Last week, the Department of Justice announced yet another multi-billion dollar yearly haul from False Claims Act enforcement -- totaling over $3.5 billion for FY 2015. Although lower than last year, this is the fourth year in the row that the Department has recovered more than $3.5 billion. Of that total, the majority, or $1.9 billion, came from the healthcare industry for claims related to allegedly unnecessary or inadequate care, kickbacks to providers to induce referrals, or overbilling for goods and services paid for by Medicare, Medicaid, or another federal healthcare program.
Notably, this is the first year since FY 2009 that the department has recovered less than $2 billion related to alleged healthcare fraud, and is somewhat less than the $2.3 billion it recovered last year. As the Department is quick to point out, however, the $1.9 billion relates to federal losses only, and doesn’t reflect the additional millions of dollars the Department had a hand in recovering for consumers and state Medicaid programs.

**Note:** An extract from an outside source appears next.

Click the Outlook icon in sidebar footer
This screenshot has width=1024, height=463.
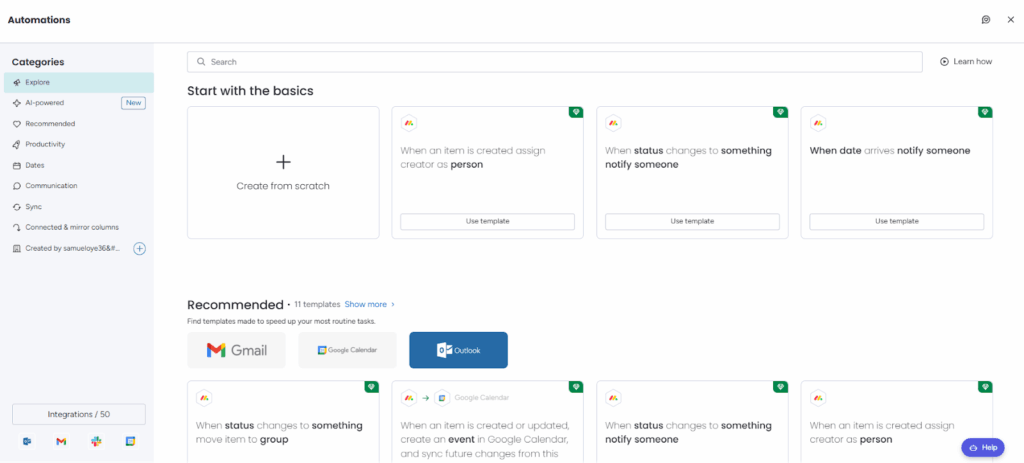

While these settlements and recoveries ran the gamut of the healthcare industry, hospitals featured prominently. The most prominent resolutions this year involved the Stark law, with major settlements against Adventist Health System ($115 million); North Broward Hospital District ($69.5 million); and Georgia hospital system Columbus Regional Healthcare System and a Dr. Andrew Pippas ($25 million plus contingent payments up to an additional $10 million). Although not specifically mentioned in its most recent press release, the Department also resolved the long running Tuomey case for $75 million after prevailing at the Fourth Circuit. Cardiac care also continued to be a major focus, with the Department settling a qui tam suit naming hundreds of hospitals that were allegedly implanting cardiac devices in Medicare patients contrary to criteria established by CMS.
Skilled nursing and rehabilitation facilities also featured prominently. In the largest failure of care settlement yet, Extendicare Health Services and its subsidiary, Progressive Step Corporation agreed to a $32.3 million resolution of allegations that they billed for deficient nursing services and medically unnecessary therapy services. This settlement also involved an additional $5.7 million to eight states related to Medicaid billings. Highlighting the Department’s focus on this area, it explicitly noted that it has ongoing litigation against additional skilled nursing and rehabilitation chains based on allegations of medically unnecessary rehabilitation therapy.
By the Department’s own admission, much of its False Claims Act enforcement is driven by whistleblower, or qui tam, lawsuits filed under the False Claims Act. This year’s announcement drove that home with abundance; noting several major settlements that were the product of qui tam actions. Relator’s (whistleblower’s) counsel have certainly taken note of these settlements, particularly some of the eye-popping resolutions against hospitals charged with Stark violations, as well as the focus on cardiac care and post-acute rehabilitation services. As such, additional qui tam actions in these areas are likely, as is a continued focus by the Department.